Forty-seven-year-old Gideon Miller died this date, March 10th, in 1846 of a non-specific brain disease and was buried at Bethel Burying Ground. At the time of his death, he was too ill to be employed, according to the 1847 Philadelphia African American Census. He had formerly worked as a waiter. His spouse, Mary Miller, was thirty-four years old and was self-employed as a laundress. Both were born enslaved in Maryland, according to the 1840 and 1850 U.S. Censuses. Mr. Miller’s death left Mary Miller the sole caretaker of her five children.
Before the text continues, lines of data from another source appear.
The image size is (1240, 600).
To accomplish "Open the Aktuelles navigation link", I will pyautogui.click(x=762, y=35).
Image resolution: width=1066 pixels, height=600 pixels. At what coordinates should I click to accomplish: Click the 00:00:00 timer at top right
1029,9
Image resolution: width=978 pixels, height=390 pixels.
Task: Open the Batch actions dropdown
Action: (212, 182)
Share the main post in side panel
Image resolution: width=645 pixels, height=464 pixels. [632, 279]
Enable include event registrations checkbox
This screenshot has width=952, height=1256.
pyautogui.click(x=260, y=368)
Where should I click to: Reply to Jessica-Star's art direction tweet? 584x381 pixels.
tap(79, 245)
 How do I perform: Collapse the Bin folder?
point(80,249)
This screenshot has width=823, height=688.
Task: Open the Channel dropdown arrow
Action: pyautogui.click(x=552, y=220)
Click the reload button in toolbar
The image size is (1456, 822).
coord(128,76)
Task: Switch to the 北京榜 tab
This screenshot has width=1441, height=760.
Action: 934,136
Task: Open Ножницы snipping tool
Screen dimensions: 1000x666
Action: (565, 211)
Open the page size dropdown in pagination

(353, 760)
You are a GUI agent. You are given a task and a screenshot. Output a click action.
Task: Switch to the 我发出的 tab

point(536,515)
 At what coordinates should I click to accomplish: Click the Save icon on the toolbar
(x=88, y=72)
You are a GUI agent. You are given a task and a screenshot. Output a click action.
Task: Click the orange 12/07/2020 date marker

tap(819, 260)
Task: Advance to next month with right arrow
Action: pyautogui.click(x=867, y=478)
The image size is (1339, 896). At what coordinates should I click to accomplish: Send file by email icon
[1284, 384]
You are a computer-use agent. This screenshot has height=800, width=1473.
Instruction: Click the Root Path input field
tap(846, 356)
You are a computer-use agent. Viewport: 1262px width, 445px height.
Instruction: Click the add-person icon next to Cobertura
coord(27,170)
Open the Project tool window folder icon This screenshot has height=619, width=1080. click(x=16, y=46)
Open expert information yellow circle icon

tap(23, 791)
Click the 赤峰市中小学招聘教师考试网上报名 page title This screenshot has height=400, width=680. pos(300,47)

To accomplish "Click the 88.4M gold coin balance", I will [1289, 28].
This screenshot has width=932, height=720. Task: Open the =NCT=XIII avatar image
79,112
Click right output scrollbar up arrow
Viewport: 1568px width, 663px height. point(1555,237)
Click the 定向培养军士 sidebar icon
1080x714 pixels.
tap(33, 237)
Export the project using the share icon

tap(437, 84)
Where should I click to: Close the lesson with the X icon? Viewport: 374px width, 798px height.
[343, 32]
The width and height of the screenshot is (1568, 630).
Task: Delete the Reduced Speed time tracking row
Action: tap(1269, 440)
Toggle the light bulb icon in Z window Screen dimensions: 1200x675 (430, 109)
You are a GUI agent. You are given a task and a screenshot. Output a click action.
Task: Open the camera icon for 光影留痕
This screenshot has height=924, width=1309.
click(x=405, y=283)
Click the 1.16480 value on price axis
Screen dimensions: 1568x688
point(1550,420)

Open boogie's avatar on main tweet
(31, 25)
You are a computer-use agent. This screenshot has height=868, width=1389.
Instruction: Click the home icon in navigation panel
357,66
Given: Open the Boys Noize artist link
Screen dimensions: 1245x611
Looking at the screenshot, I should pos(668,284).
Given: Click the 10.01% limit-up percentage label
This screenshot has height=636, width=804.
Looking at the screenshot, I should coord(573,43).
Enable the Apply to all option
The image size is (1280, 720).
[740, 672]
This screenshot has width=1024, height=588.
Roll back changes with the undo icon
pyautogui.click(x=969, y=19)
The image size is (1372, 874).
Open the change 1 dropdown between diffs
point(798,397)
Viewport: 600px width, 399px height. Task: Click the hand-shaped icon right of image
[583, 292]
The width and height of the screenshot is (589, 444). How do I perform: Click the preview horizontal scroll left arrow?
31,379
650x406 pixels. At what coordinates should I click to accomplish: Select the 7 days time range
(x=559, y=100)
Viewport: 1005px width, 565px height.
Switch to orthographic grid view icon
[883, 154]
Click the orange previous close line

The family lived in one 10′ x 10′ room on Bedford Street for which they paid $0.50 a month. The census taker for the 1847 Census remarked that the building the Millers lived in was “a very old frame building not worth half the money – these persons are very poor from sickness in family,- one child a girl [is] Consumptive.” There were numerous alleys and streets in 19th Century Philadelphia that were not fit for humans to reside. Bedford Street was one of them. In 1846 it was a place of mayhem, squalor, disease, and home to the destitute. “Poverty is the worst kind of violence.” (Mahatma Ghandi)
The red circle above shows the heart of the “negro quarters” on Bedford Street. The black circle illustrates the location and proximity of Bethel African Methodist Episcopal Church.
In 1846 all of the city and county of Philadelphia were an active battleground for the dozens of volunteer fire companies that were nothing more than dens of murderous white racist thugs. On the night of Sunday April 2nd in 1845, Mr. Miller, although an invalid, would still have been aware of the awful noises coming from the streets in the neighborhood. Over 500 white boys and men were on a rampage trying to kill each other with guns, knives, bats, and stones. The Weccacoe Hose Company, led by their gang the “Bouncers,” and the Moyamensing Hose Company, spearheaded by their gang “Killers,” engaged in a battle to murder each other for the sake of false religious pride. These riots had become so frequent that a local newspaper said it was concerned that the public was becoming “accustomed to the violence.” In a rare and dangerous condemnation the journalist stated that the police and courts had “failed” the citizens of the city. (1) It is impossible to imagine the anger and fear experienced by the Miller family as they huddled around their sick husband and father.
Mr. Miller died on a clear day in March where the temperature rose to a seasonable 50 degrees. He was buried by his family, with dignity, at Bethel Burying Ground.
(1) Daily Chronicle, 24 April 1845, p.2. The Weccacoe Company members were Protestant Nativists and the “Boys of Moya” were Roman Catholic. The majority of both were Irish immigrants.